Images ni pittoresques, ni cliniques, ni descriptives ni narratives. Une fenêtre ou la mer entre, entièrement la mer. Dont l’œil regarde.
Mer minérale animale, liquide, pierreuse, ourlet de lèvres, macro gencives dentelées, feu d’artifice, éclaboussures, bouffées de vent, claque d’os puis sa salive, ses humeurs, ses liquides, son sans limite. Une mer lisse et unie sommeille immobile dans sa laque. Puis explose en novas, se divise en filons de minerais, en sillons de roches, en couches de gâteaux. Le cosmos puis un une tranche de glace à plusieurs parfums. Le regard est pris au bilboquet de ces oscillations, de ce grand écart du grandiose au gourmand, de la vue au goût, de l’ouïe au toucher dans une désorientation des sens qui le noie dans la masse charnelle de la mer. Il devient tactilement, viscéralement évident que nous en sommes une invention parmi d’autres, qu’elle peut ré-engloutir, effaçant en quelques secondes son propre travail millénaire.
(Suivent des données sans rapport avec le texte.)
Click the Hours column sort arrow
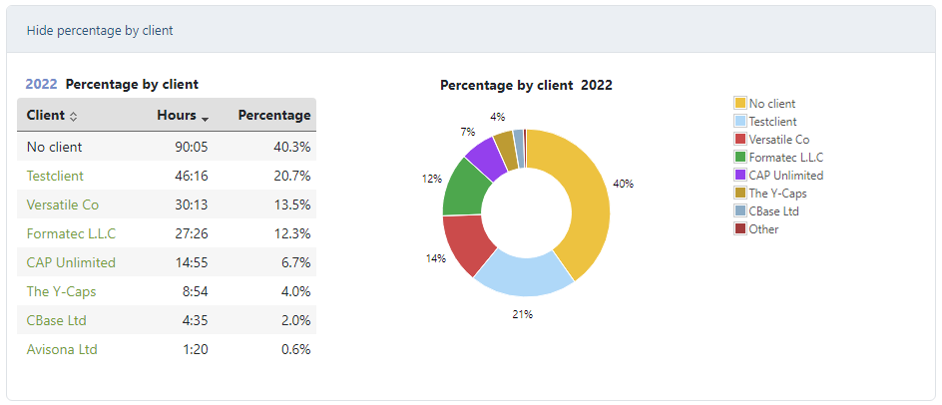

Alors oui la vue se trouble. L’image cesse d’appeler des images de mots et ne reste que l’image dans le bonheur de s’y enchanter d’une roue sans limite de possibles. Se mesure ce qu’il faut d’inconscience pour oser cette aventure : photographier la mer, la cadrer à un format qu’elle outrepasse de toute part. Sauf qu’à y aller comme là on y va, avec audace et humilité, c’est faire entrer dans une expérience de tous les sens, absolument physique et absolument métaphysique. Sensuelle et abstraite.
Dans la texture de l’image, le signe. Une écriture de la mer. Toutes deux implacables. Impeccables.
Photographies, prise directe. Papier satiné lambda, contre-collé sur dibond et encadré.